Top doctor in Italy says coronavirus is weakening
-
wrote on 28 Jun 2020, 22:28 last edited by
Infectious diseases specialist Prof Matteo Bassetti says Covid-19 has been losing its virulence and could die out on its own without a vaccine.
-
wrote on 28 Jun 2020, 22:34 last edited by
It will be very good if SARS-CoV-2 mutates into something more benign like the sort that’s no worse than, say, the common cold virii.
-
Infectious diseases specialist Prof Matteo Bassetti says Covid-19 has been losing its virulence and could die out on its own without a vaccine.
wrote on 29 Jun 2020, 01:51 last edited byThis would be awesome. Would perhaps explain why deaths seem to keep dropping while infections are up.
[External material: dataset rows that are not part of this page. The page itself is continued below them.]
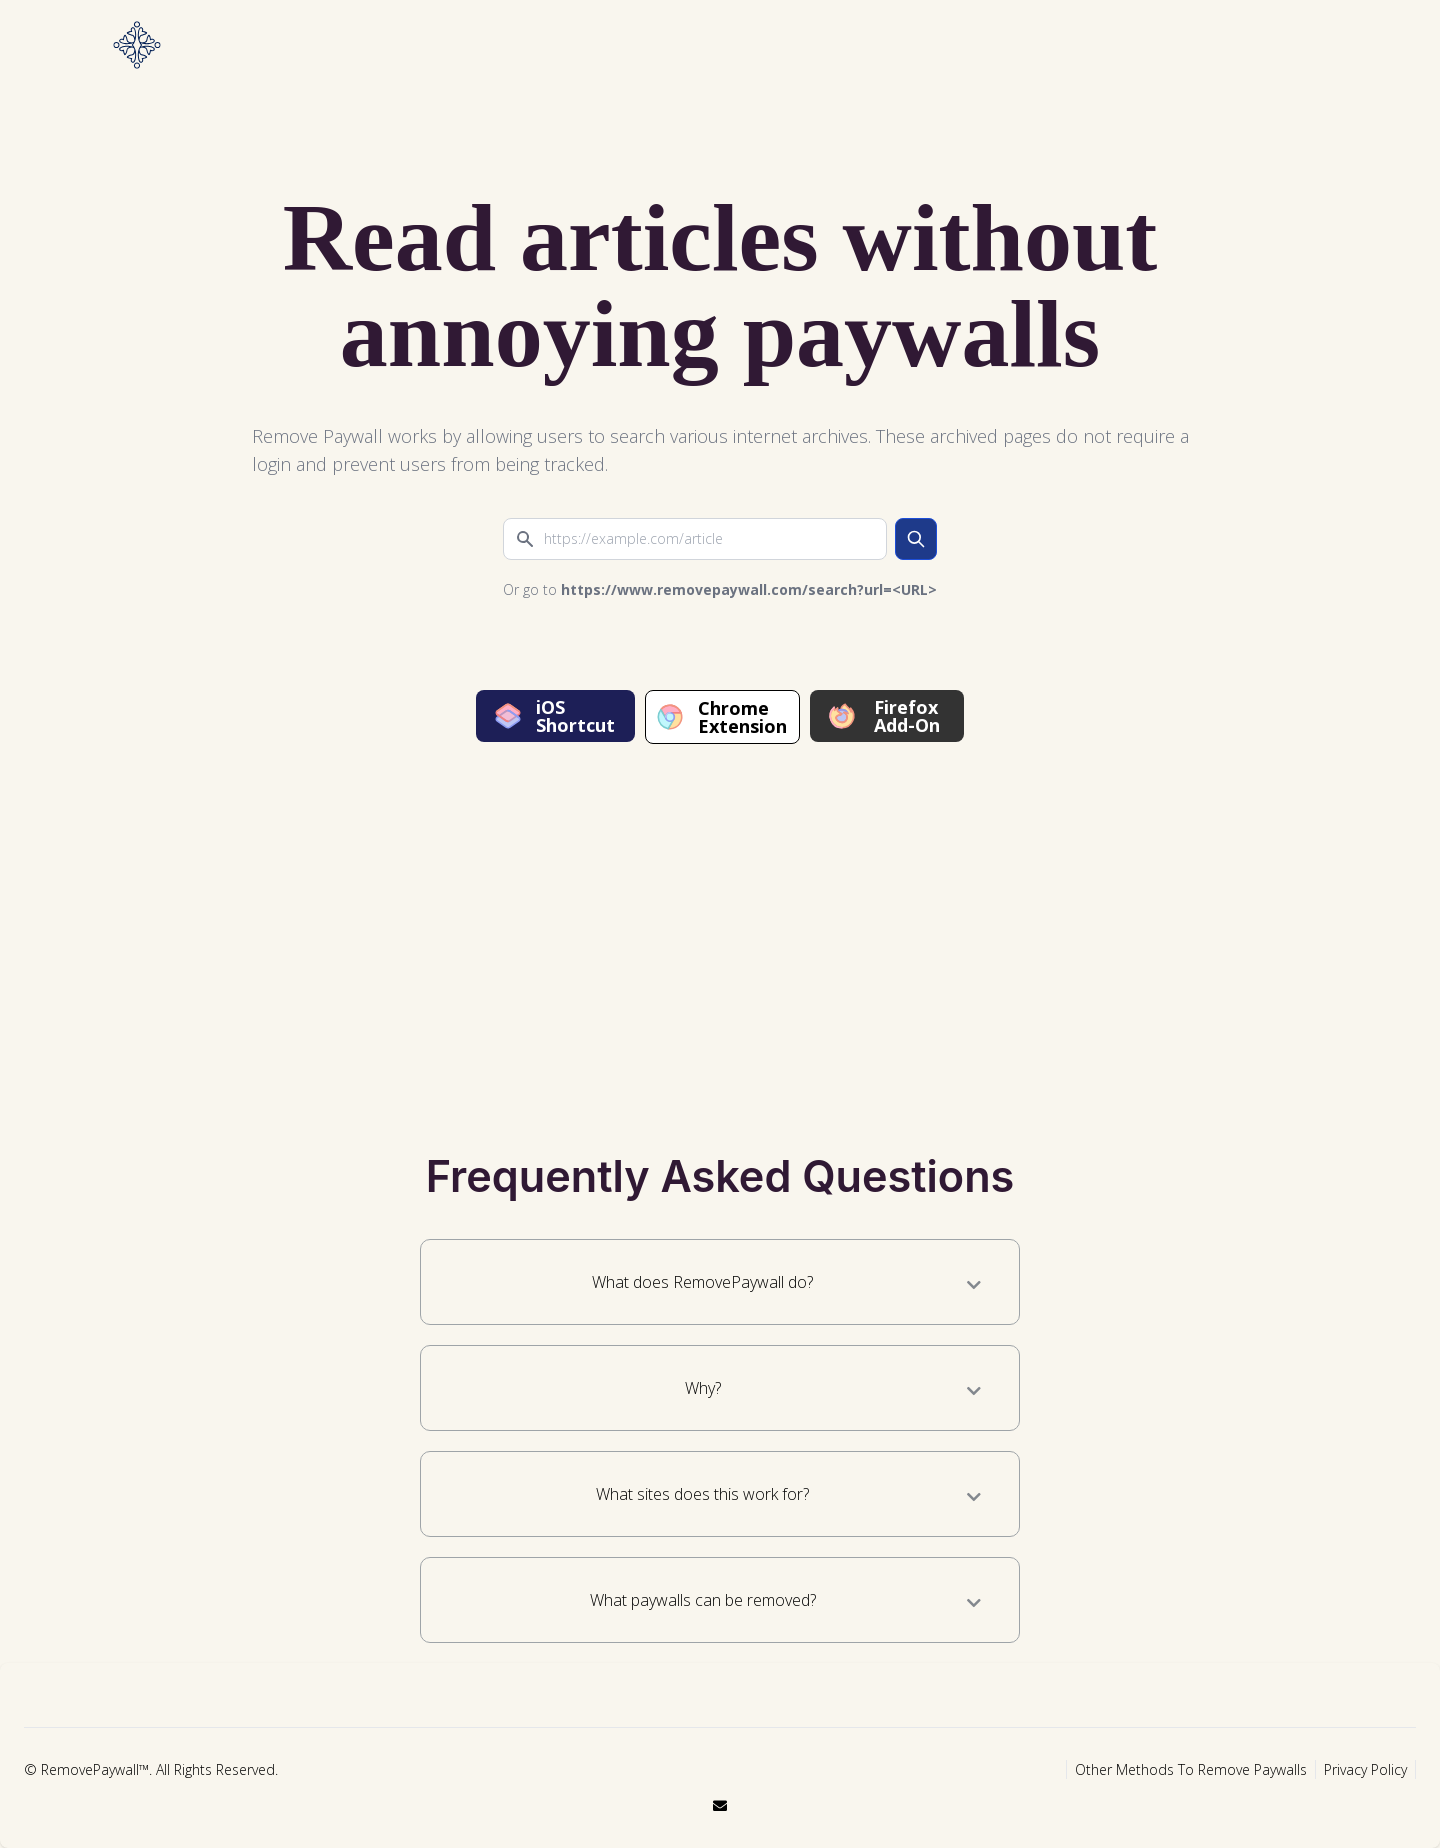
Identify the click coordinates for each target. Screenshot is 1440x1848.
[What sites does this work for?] (974, 1497)
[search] (916, 539)
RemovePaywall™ (95, 1769)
If true, makes you wonder why God wants Trump to be re-elected?
-
wrote on 29 Jun 2020, 02:20 last edited by
They were saying this at the beginning of June
It would be awesome, but apparently they're hospitalising 5000 a day in Texas, so I'm skeptical.
-
wrote on 29 Jun 2020, 02:21 last edited by
Yeah but everything’s bigger in Texas.
-
wrote on 29 Jun 2020, 02:39 last edited by
Newly published antibody test results from half a dozen parts of the country confirm that COVID-19 infections in the United States far outnumber confirmed cases. The ratio of estimated infections to known cases in these studies, which the U.S. Centers for Disease Control and Prevention (CDC) reported on Friday, range from 6 to 1 in Connecticut as of early May to 24 to 1 in Missouri as of late April.
These results confirm something we already knew: The COVID-19 infection fatality rate—deaths as a share of all infections—is much lower than the crude case fatality rate—deaths as a share of known cases. That is bound to be true when testing is limited and a virus typically produces mild or no symptoms. At the same time, the CDC's antibody studies imply that efforts to control the epidemic through testing, isolation, quarantine, and contact tracing will not be very effective, since they reach only a small percentage of virus carriers.
-
wrote on 29 Jun 2020, 03:03 last edited by
Makes me wonder what the typical trajectory is for a typical virus.
Do most mutate towards being more virulent without killing the host, or do they mutate in a variety of directions with random offspring? How frequently does any virus reinfect, as opposed to building antibodies within the surviving host? Ax, you busy?
I just read that the Wuhan virus will peak again in August, and will then decrease its potency and contagion in September before another mutant wave hits late November. I read this prediction by the head of virologisticollogy in Portlandistan, a suburb in the nation of CHAZ CHOP.
-
wrote on 29 Jun 2020, 03:56 last edited by
If we can't predict the weather 10 days from now with any degree of precision, I have a hard time believing we can predict this.
-
wrote on 29 Jun 2020, 10:57 last edited by
Not with any certainty. We can observe what little we really know of other Corona viruses and predict based on that. But that's just a prediction.
-
wrote on 30 Jun 2020, 12:35 last edited by
Then there is this other study that says there is a mutation of SARS-CoV-2 that has gotten more infectious. :man-shrugging:
-
wrote on 30 Jun 2020, 12:41 last edited by
I suppose it could get more infectious and still be weaker in its effect, although that seems unlikely.
-
I suppose it could get more infectious and still be weaker in its effect, although that seems unlikely.
wrote on 30 Jun 2020, 12:48 last edited by@Mik said in Top doctor in Italy says coronavirus is weakening:
I suppose it could get more infectious and still be weaker in its effect, although that seems unlikely.
Yeap, would not be so bad if becoming more infectious is mitigated by also becoming less deadly or less physically debilitating. Though that article mentions that, for that particular mutation, being more infectious does not make it more deadly or less deadly.